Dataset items
Segment Open

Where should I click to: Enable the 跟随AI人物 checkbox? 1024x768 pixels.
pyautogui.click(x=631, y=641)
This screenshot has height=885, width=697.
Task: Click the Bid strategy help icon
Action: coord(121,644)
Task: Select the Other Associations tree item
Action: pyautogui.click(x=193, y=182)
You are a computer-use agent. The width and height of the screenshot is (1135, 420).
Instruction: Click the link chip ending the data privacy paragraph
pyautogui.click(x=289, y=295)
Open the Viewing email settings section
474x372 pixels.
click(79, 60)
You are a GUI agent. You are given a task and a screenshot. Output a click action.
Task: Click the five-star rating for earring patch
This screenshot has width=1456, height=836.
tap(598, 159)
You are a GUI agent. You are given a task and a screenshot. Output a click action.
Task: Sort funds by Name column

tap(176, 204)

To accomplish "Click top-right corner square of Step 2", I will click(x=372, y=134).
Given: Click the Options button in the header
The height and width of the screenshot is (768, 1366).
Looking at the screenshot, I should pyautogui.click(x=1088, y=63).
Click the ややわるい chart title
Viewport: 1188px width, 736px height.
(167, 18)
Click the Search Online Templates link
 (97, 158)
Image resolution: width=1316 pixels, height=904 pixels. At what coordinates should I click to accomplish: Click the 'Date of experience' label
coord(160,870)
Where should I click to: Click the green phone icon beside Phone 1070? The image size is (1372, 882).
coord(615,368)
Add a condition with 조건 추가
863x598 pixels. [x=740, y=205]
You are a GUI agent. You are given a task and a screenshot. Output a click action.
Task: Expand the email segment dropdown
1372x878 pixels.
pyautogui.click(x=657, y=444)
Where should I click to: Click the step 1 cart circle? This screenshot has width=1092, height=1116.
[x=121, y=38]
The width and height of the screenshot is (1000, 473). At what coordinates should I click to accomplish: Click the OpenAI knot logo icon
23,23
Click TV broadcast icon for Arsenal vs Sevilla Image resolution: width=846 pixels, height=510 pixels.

Segment Closed

→ **WHAT NEEDS TO BE DONE**:
Give back every entry exactly.

→ **SOLUTION FOR THIS TASK**:
Where should I click to: Enable the 跟随AI人物 checkbox? 1024x768 pixels.
pyautogui.click(x=631, y=641)
This screenshot has height=885, width=697.
Task: Click the Bid strategy help icon
Action: coord(121,644)
Task: Select the Other Associations tree item
Action: pyautogui.click(x=193, y=182)
You are a computer-use agent. The width and height of the screenshot is (1135, 420).
Instruction: Click the link chip ending the data privacy paragraph
pyautogui.click(x=289, y=295)
Open the Viewing email settings section
474x372 pixels.
click(79, 60)
You are a GUI agent. You are given a task and a screenshot. Output a click action.
Task: Click the five-star rating for earring patch
This screenshot has width=1456, height=836.
tap(598, 159)
You are a GUI agent. You are given a task and a screenshot. Output a click action.
Task: Sort funds by Name column

tap(176, 204)

To accomplish "Click top-right corner square of Step 2", I will click(x=372, y=134).
Given: Click the Options button in the header
The height and width of the screenshot is (768, 1366).
Looking at the screenshot, I should pyautogui.click(x=1088, y=63).
Click the ややわるい chart title
Viewport: 1188px width, 736px height.
(167, 18)
Click the Search Online Templates link
 (97, 158)
Image resolution: width=1316 pixels, height=904 pixels. At what coordinates should I click to accomplish: Click the 'Date of experience' label
coord(160,870)
Where should I click to: Click the green phone icon beside Phone 1070? The image size is (1372, 882).
coord(615,368)
Add a condition with 조건 추가
863x598 pixels. [x=740, y=205]
You are a GUI agent. You are given a task and a screenshot. Output a click action.
Task: Expand the email segment dropdown
1372x878 pixels.
pyautogui.click(x=657, y=444)
Where should I click to: Click the step 1 cart circle? This screenshot has width=1092, height=1116.
[x=121, y=38]
The width and height of the screenshot is (1000, 473). At what coordinates should I click to accomplish: Click the OpenAI knot logo icon
23,23
Click TV broadcast icon for Arsenal vs Sevilla Image resolution: width=846 pixels, height=510 pixels.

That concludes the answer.